La déforestation en Malaisie accélère la propagation du parasite en poussant les singes, en l’occurrence des macaques à longue queue et à queue de cochon, hors de leur habitat naturel, à proximité des villages. Le pays a perdu 14 % de sa surface forestière entre 2000 et 2012, selon une étude parue en 2013 dans la revue Science, pour laisser place, bien souvent, à des plantations d’huile de palme. Ce sont dans les zones en lisière des forêts ou touchées par les déforestations et peuplées des macaques que la progression de l’épidémie est la plus forte : 95 % des patients sont des adultes, un taux extrêmement élevé comparé à d’autres formes de paludisme. Si les enfants sont moins touchés, c’est parce que l’insecte forestier, vecteur de la maladie, ne s’aventure pas à l’intérieur des habitations et pique ses proies à l’extérieur, où travaillent des ouvriers agricoles et les chasseurs.

 

Se protéger des piqûres est difficile. « En Afrique, par exemple, on peut enrayer la progression de l’épidémie avec des moustiquaires dans les maisons, mais il est plus difficile et surtout très coûteux de demander à tous les paysans et villageois de se protéger avec des lotions dès qu’ils sortent de chez eux », estime Balbir Singh. Les traitements médicaux peuvent toutefois venir à bout de la maladie si cette dernière est traitée à temps. La chance de survie du patient dépend de la rapidité à laquelle il est pris en charge, ce qui relève parfois de la gageure dans des endroits isolés et reculés.

 

Face à cette menace, les pays touchés doivent redoubler d’efforts en matière de recherche. Plasmodium knowlesi a été découvert en 1930 et le premier cas de transmission humaine constaté en 1965 en Malaisie. Mais ce n’est qu’en 2004 que la première épidémie apparaît à Bornéo. « Il y a encore beaucoup de choses que nous ne savons pas sur ce parasite et son mode de transmission », admet Jonathan Cox, chercheur à la London School of Hygiene and Tropical Medecine.

 

Progression rapide

 

Le Plasmodium knowlesi pose de nouveaux défis en matière de recherche, notamment son approche, qui doit être multidisciplinaire. Le projet Monkeybar, démarré en 2012 pour mieux comprendre la transmission de la maladie dans deux régions de Malaisie et des Philippines, mobilise près de 40 scientifiques, dont des anthropologues, des entomologistes, des épidémiologistes et des vétérinaires de plusieurs nationalités. Les mouvements des habitants et des singes sont suivis par GPS, le comportement des moustiques est étudié et des drones volant à 300 ou 400 m d’altitude mesurent l’ampleur de la déforestation. A chaque endroit étudié, le nombre de cas recensés est comparé aux données sur la déforestation ou au mouvement des singes pour mieux comprendre la progression de l’épidémie. « Nous n’en sommes qu’aux hypothèses.
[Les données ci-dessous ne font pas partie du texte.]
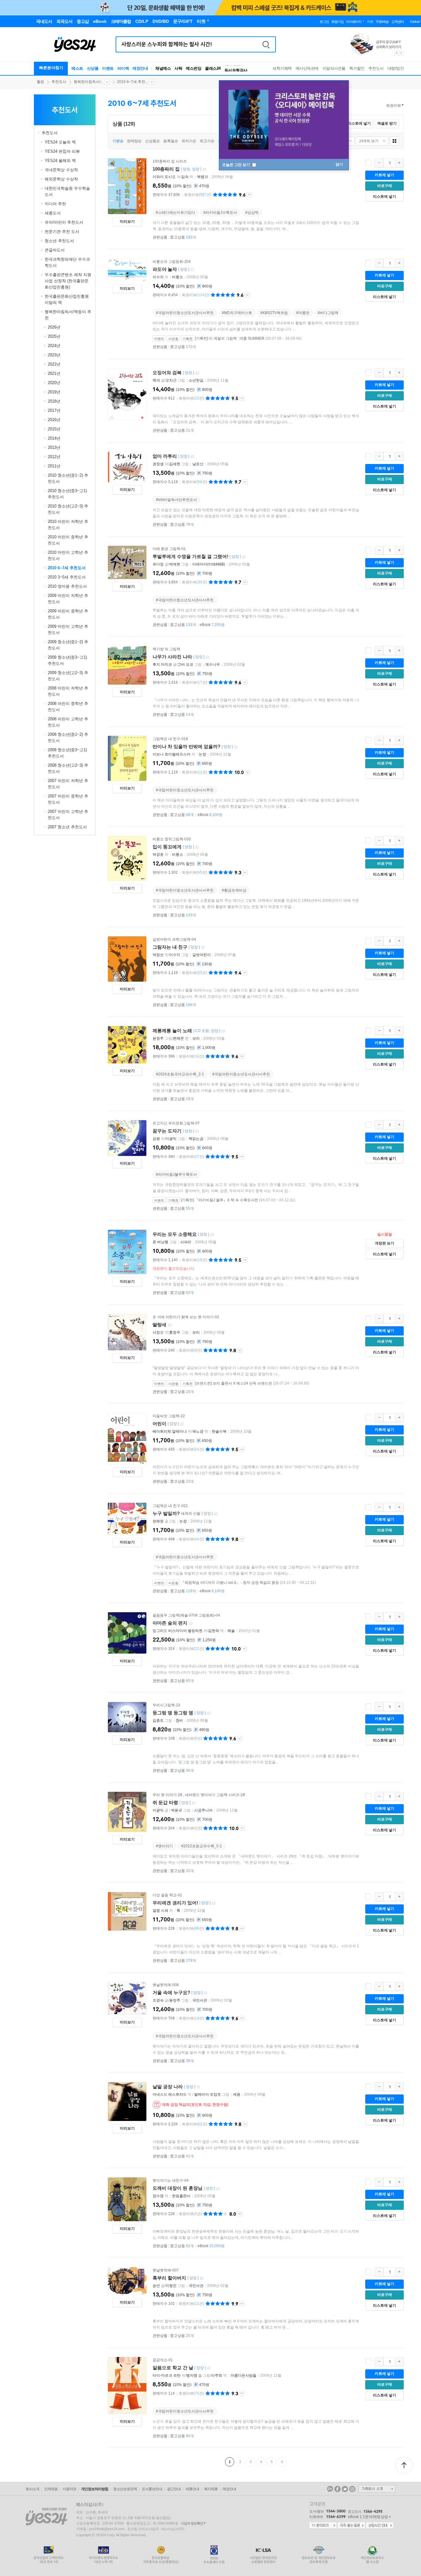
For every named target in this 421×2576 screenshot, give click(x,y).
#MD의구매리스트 (237, 313)
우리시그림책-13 (166, 1705)
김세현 (174, 464)
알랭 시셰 (160, 1910)
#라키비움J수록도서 (220, 212)
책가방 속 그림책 (166, 649)
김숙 (185, 177)
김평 (156, 1139)
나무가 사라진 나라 (172, 656)
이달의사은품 (333, 68)
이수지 (158, 277)
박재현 (174, 564)
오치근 (171, 380)
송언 (156, 2286)
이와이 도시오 (164, 177)
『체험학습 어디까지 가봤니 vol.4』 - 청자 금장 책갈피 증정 (230, 1582)
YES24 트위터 (345, 2489)
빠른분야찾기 (51, 67)
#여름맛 (302, 313)
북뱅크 (202, 177)
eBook (212, 625)
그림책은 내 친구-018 (170, 739)
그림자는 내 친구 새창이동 (202, 947)
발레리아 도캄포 (207, 2094)
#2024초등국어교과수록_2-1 (180, 1074)
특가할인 (357, 68)
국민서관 (199, 2000)
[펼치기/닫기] (39, 133)
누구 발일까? (166, 1513)
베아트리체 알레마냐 (170, 1431)
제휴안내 (192, 2489)
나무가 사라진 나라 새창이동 (207, 657)
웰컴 (40, 82)
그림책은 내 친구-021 (170, 1506)
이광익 (171, 1139)
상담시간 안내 (379, 2525)
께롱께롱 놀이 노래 (172, 1030)
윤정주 (158, 1038)
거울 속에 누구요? (171, 1992)
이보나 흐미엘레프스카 (171, 754)
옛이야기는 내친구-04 (171, 2180)
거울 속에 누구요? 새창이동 (205, 1993)
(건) (197, 195)
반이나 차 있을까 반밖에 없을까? (186, 746)
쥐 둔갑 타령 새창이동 (193, 1803)
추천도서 (376, 68)
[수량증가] (399, 163)
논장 (202, 754)
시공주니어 (203, 1810)
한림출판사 (181, 2196)
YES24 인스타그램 (352, 2489)
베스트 (77, 68)
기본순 (118, 141)
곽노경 (197, 1431)
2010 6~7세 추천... (132, 82)
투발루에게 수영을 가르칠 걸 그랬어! (190, 556)
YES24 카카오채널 (330, 2489)
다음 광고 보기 (401, 53)
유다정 (158, 564)
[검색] (266, 44)
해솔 (231, 1631)
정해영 (158, 1521)
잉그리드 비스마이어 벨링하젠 (177, 1631)
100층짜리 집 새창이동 (204, 169)
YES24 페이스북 (337, 2489)
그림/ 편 (171, 1038)
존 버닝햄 (160, 1242)
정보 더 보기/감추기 (249, 194)
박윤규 (176, 1810)
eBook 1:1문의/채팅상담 (368, 2517)
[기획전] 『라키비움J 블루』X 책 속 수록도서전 (220, 1200)
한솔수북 (219, 1431)
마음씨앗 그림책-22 (169, 1416)
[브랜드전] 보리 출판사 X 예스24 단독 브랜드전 (234, 1383)
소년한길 (196, 380)
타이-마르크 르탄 (167, 2375)
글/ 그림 (169, 380)
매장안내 (140, 68)
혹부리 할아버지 (169, 2277)
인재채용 (51, 2489)
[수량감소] (379, 163)
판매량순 (134, 141)
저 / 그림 (191, 2094)
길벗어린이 (201, 955)
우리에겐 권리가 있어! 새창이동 (213, 1903)
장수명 (158, 2196)
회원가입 (337, 21)
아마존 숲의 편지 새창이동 (190, 1623)
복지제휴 (211, 2489)
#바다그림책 (328, 313)
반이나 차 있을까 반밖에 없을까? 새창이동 (235, 747)
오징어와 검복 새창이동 (196, 373)
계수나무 (212, 664)
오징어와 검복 (167, 372)
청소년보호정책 (125, 2489)
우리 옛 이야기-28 (167, 1795)
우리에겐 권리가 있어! (175, 1902)
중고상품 (183, 237)
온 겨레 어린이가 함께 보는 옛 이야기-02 (186, 1317)
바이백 (123, 68)
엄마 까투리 (165, 456)
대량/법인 (395, 68)
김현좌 (213, 1631)
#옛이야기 (164, 1846)
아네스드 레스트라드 (170, 2094)
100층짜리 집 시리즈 (170, 161)
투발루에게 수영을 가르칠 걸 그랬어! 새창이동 (243, 557)
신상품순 (152, 141)
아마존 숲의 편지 (170, 1623)
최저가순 (189, 141)
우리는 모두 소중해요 (175, 1234)
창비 (179, 1720)
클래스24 (213, 68)
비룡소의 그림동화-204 (172, 261)
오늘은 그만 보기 (236, 165)
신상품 (93, 68)
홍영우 (174, 1332)
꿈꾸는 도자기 (167, 1130)
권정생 (158, 464)
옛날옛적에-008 (166, 1985)
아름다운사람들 (243, 2375)
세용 (236, 2094)
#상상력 (252, 212)
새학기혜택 (282, 68)
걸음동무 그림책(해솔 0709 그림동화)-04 (186, 1615)
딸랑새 (159, 1324)
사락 (178, 68)
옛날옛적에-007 (166, 2270)
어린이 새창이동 (181, 1424)
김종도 (158, 1720)
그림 (165, 1242)
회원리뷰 (393, 105)
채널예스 (163, 68)
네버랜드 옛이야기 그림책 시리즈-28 (215, 1795)
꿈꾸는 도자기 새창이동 (196, 1131)
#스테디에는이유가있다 (175, 212)
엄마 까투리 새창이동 (192, 456)
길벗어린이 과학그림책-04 (174, 939)
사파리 (185, 1242)
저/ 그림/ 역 (190, 2375)
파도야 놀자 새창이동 (192, 269)
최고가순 (207, 141)
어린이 (159, 1423)
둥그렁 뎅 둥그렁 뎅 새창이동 (208, 1713)
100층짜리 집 (166, 169)
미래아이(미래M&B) (208, 564)
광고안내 (174, 2489)
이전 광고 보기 (396, 53)
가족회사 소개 (376, 2488)
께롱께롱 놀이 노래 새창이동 (223, 1031)
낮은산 (197, 464)
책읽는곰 (196, 1139)
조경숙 (158, 2000)
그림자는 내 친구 (170, 947)
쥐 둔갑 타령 (165, 1802)
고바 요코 (185, 664)
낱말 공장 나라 (168, 2086)
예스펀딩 (193, 68)
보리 (196, 1038)
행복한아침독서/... (88, 82)
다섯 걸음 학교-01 (167, 1895)
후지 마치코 (162, 664)
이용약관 (69, 2489)
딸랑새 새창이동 (169, 1325)
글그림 (165, 1521)
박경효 (158, 854)
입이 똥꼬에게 (167, 846)
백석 (156, 380)
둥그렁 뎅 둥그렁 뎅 (173, 1712)
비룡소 (177, 277)
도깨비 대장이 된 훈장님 (177, 2188)
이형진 (171, 2286)
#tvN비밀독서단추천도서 (176, 500)
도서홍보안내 (152, 2489)
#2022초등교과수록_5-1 (201, 1846)
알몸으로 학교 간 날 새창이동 (208, 2368)
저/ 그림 (171, 464)
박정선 (158, 955)
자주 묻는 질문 (351, 2525)
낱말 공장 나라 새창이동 (198, 2087)
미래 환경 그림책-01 (169, 549)
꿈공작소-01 (163, 2360)
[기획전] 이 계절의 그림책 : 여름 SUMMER (229, 338)
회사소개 (32, 2489)
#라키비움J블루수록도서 (176, 1174)
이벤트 (108, 68)
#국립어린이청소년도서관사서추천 (185, 313)
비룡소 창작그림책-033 (172, 839)
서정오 (158, 1332)
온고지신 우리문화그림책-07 (176, 1123)
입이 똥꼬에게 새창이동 (196, 847)
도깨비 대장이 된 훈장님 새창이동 (217, 2188)
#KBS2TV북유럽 (274, 313)
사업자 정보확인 (192, 2523)
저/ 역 (173, 177)
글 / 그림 (172, 1810)
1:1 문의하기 (323, 2525)
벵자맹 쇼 (194, 2375)
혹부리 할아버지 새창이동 (201, 2278)
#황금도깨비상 (234, 890)
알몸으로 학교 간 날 (173, 2367)
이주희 (216, 2375)
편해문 (178, 1038)
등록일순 (170, 141)
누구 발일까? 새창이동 (215, 1514)
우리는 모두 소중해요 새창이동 (212, 1234)
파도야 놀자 (165, 269)
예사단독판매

Mais il y a un lien de causalité entre les densités de population des hommes et des singes et la progression de la maladie », explique Jonathan Cox, l’un des coordinateurs du projet.

 

Avec plus de 2 000 patients hospitalisés en 2013 en Malaisie, le paludisme dû à Plasmodium knowlesi infecte moins de patients que la dengue et cause moins de décès. L’épidémie est pour l’instant circonscrite à l’Asie du Sud-Est, où vit le moustique vecteur de la maladie. Mais sa progression rapide inquiète les chercheurs.